Betty Tibakawa, 24, of Cordell House in Newton Road, Haringey, admitted at an earlier hearing to obtaining leave to enter the UK by deception.

She was jailed for 16 months at Croydon Crown Court earlier.

Eight other people were sentenced earlier this month for their part in the scam.

The court heard some of the proceeds of the fraud were used to build a complex of luxury flats and shops and a hotel in Uganda.

On 1 November, Ruth Nabuguza, 49, from Church Road, Newham, east London, was jailed for six years at Croydon Crown Court after admitting 27 offences.

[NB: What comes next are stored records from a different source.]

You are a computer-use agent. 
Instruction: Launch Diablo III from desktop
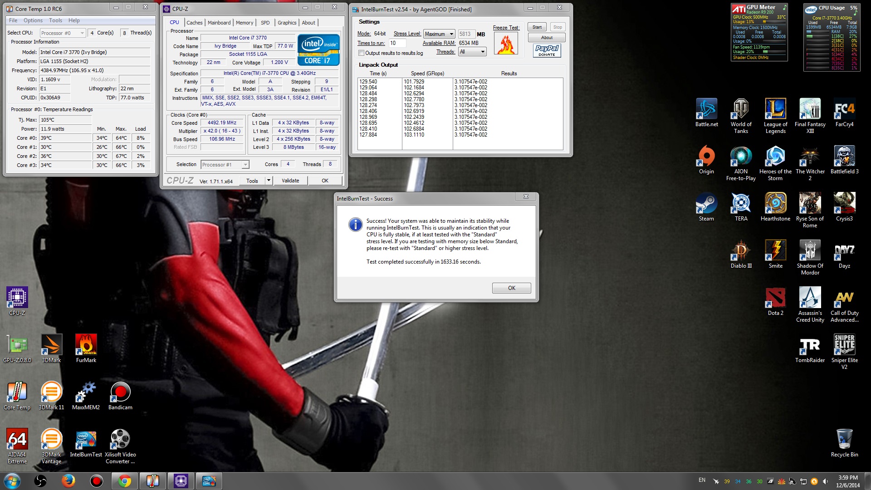pos(741,250)
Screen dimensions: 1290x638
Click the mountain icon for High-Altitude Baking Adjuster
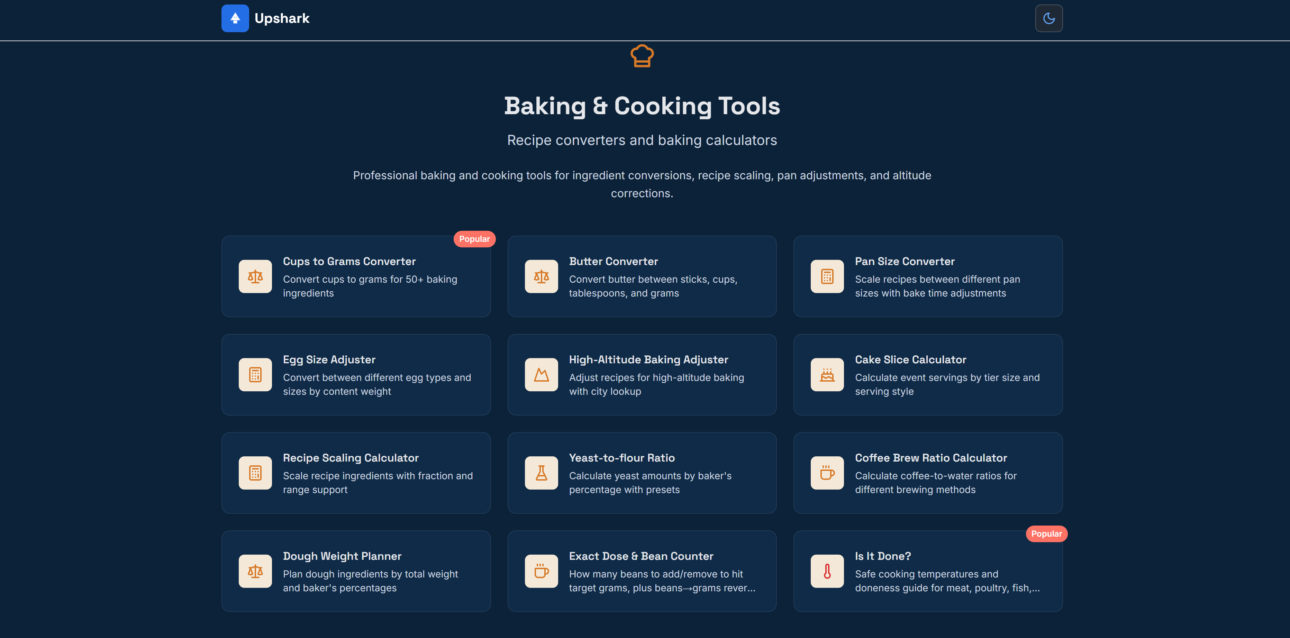[x=541, y=375]
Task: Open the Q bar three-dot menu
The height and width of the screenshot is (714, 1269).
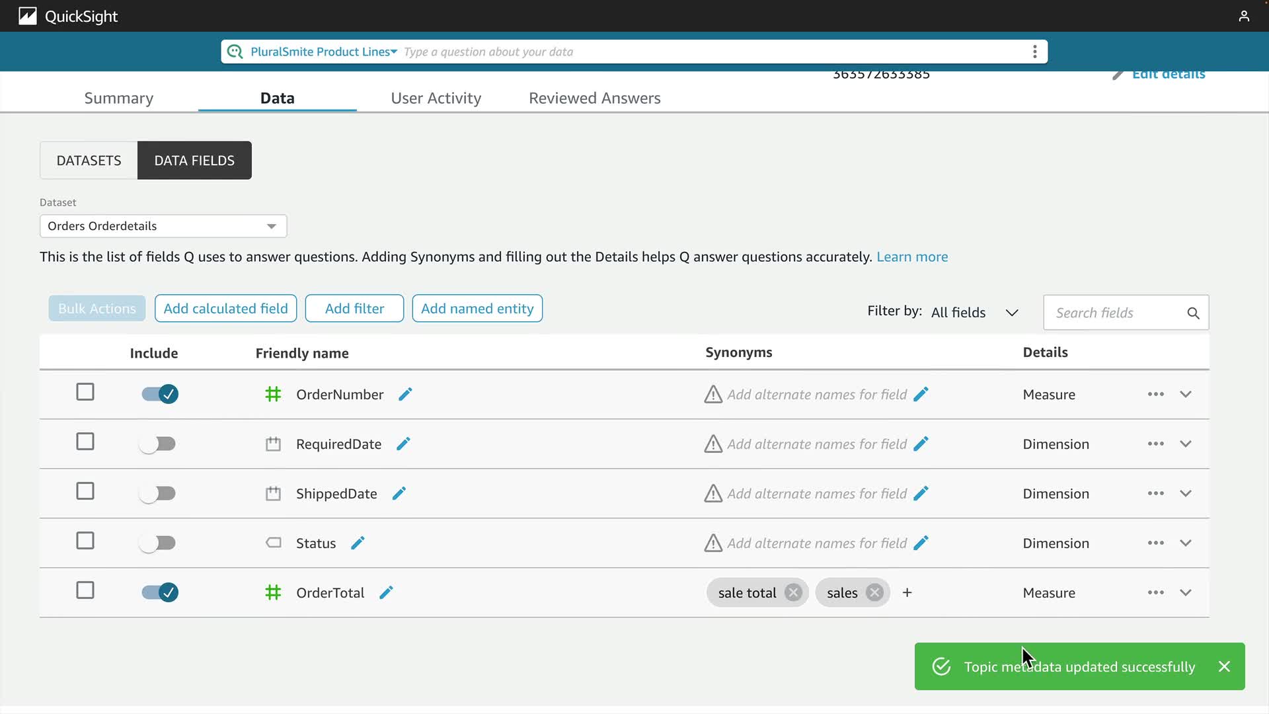Action: click(x=1034, y=52)
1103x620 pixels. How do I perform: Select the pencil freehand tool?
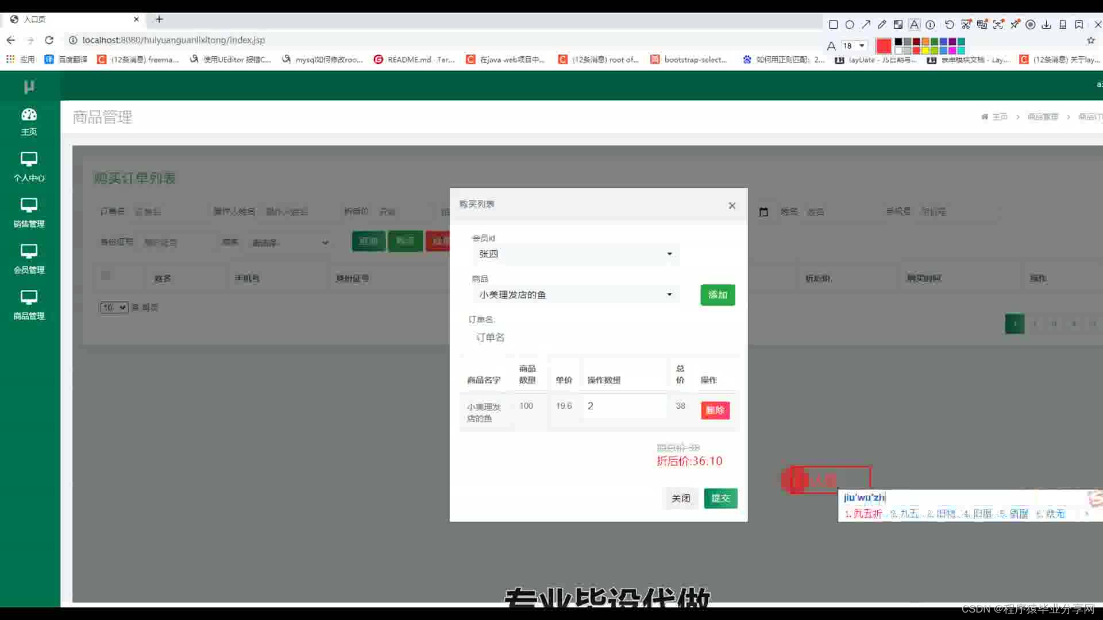[882, 25]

Mathy Matumba, 50, from Leyton, east London, was sentenced to four years imprisonment. She pleaded guilty to 28 charges.

Lina Katongola, 29, from Reading, Berkshire, was sentenced to 12 months in prison after admitting four offences.

'Way of life'

Dennis Kyeyune, 29, of Mitcham Road, Newham, east London, was jailed for 13 months after being found guilty on three counts.

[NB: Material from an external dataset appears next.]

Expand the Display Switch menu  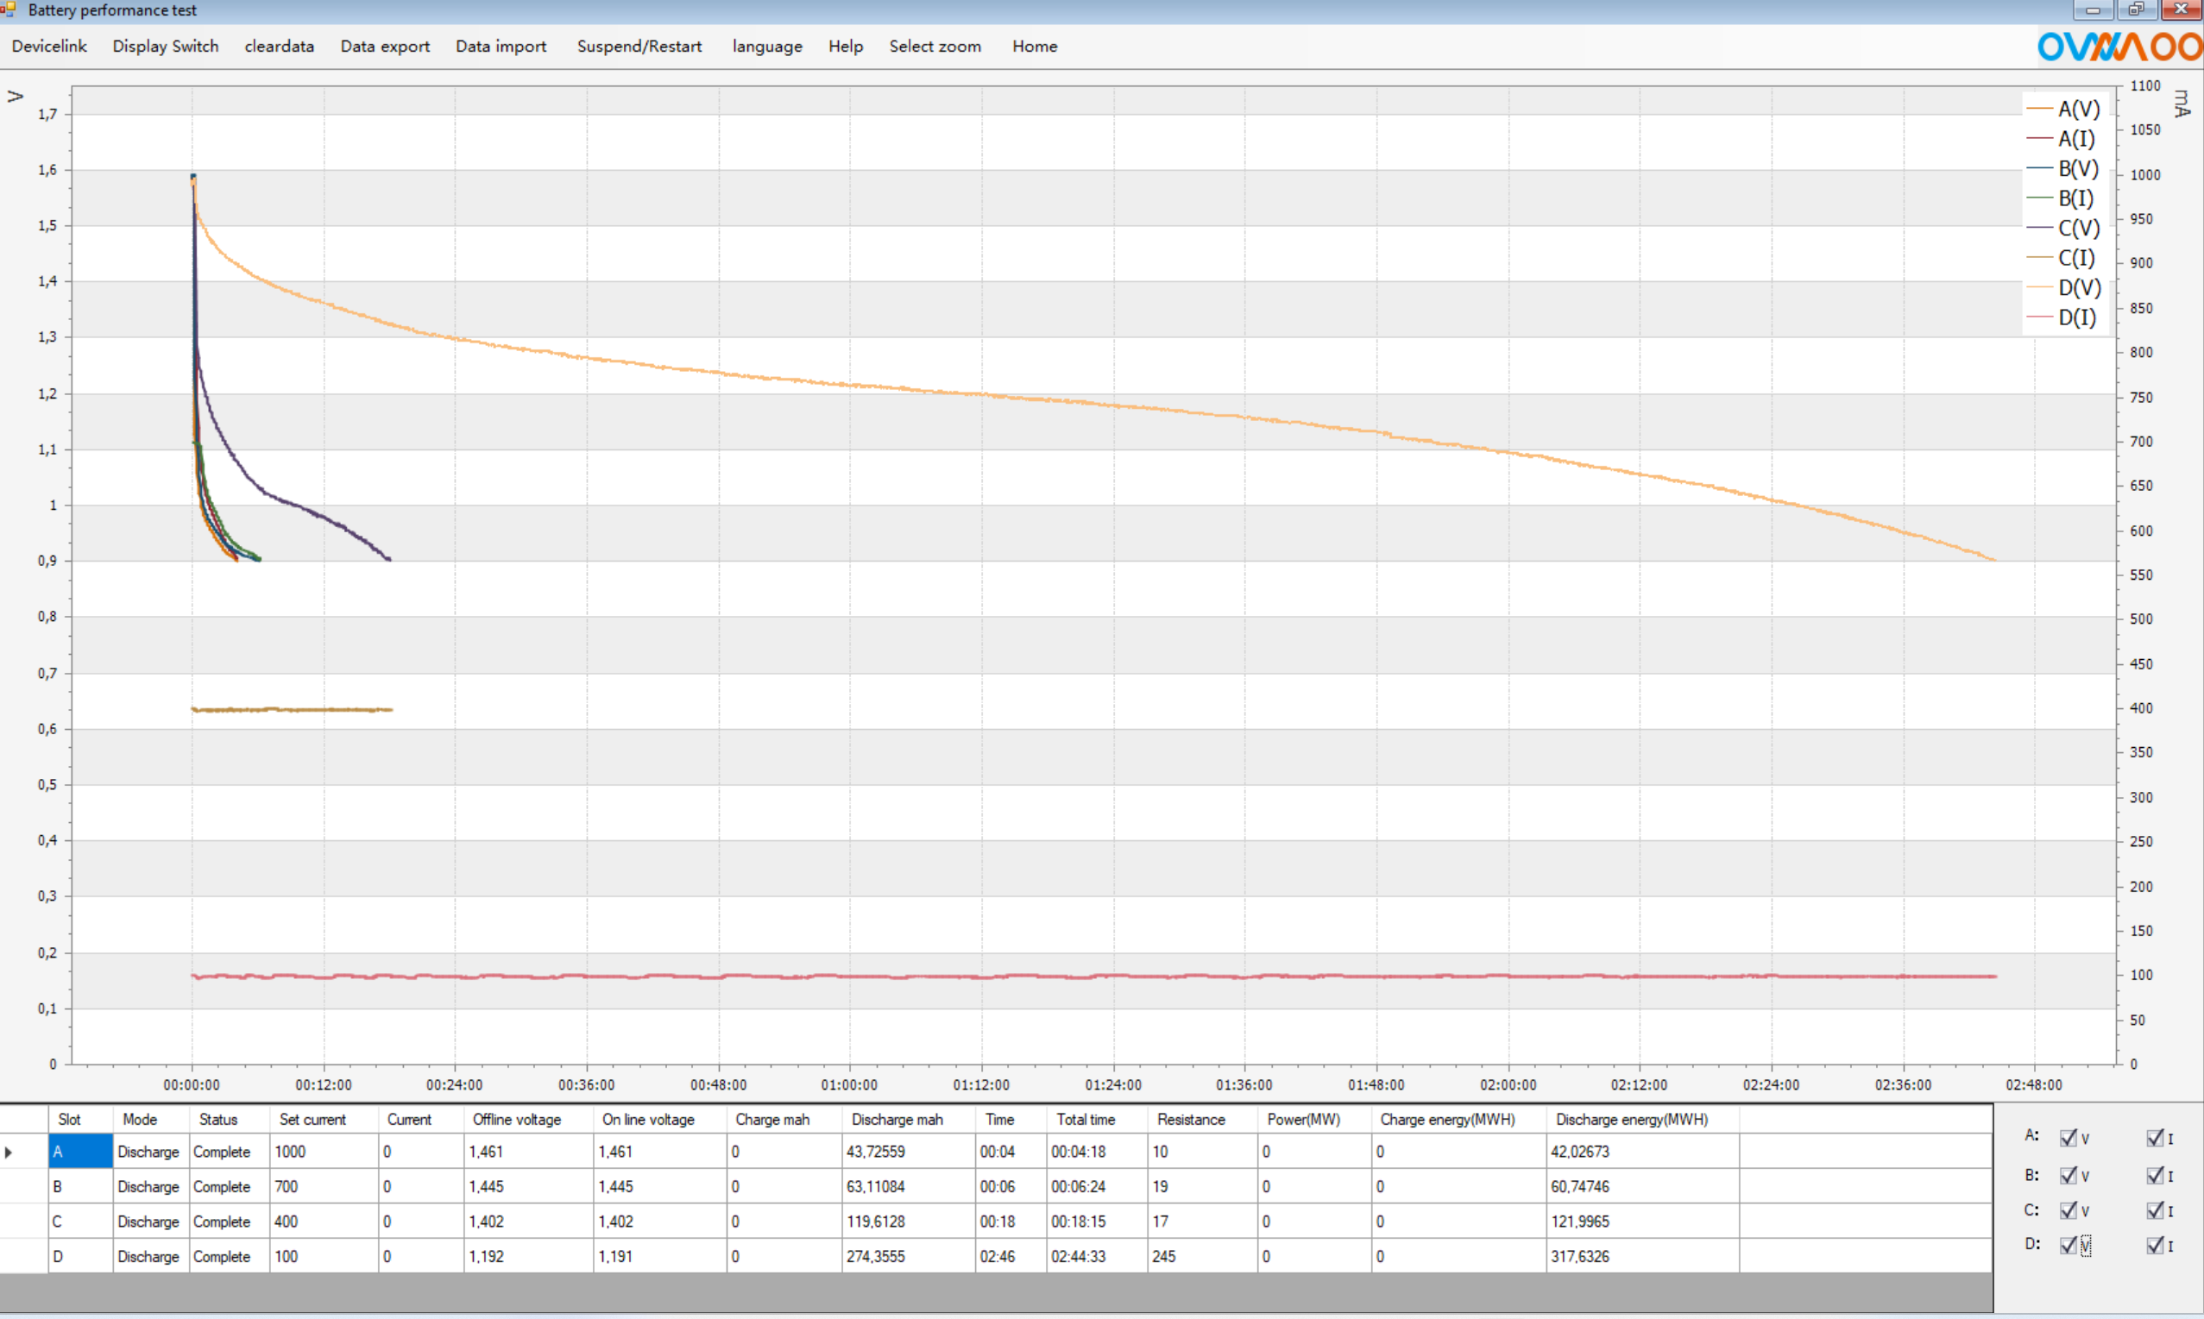165,46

Lamulah Sekiziyuvu, 36, of Palmerston Road, Newham, was jailed for three years. She was found guilty of one charge.

Albert Kaidi, 27, of South Esk Road, Newham, was jailed for 30 months after being convicted of two charges.

Flats in Uganda Some of the proceeds of the fraud were used to build a complex of luxury flats in Uganda

Jordan Sebutemba, 26, also of South Esk Road, was given a 51-week sentence, suspended for two years after being found guilty of one charge.

Eddie Semanda, 31, of Sheridan Road, Newham, was given a four-month sentence, suspended for 12 months. He admitted one charge.

Rob Allen, from the UK Border Agency, said: "This was a way of life for them.

"They went to great lengths to undertake this conspiracy and they built up a number of identities over a long period of time in order to deceive those that were able to give them benefits.

"They did that in a number of complicated ways and it did take a long period of time for our investigators to unravel that fraud."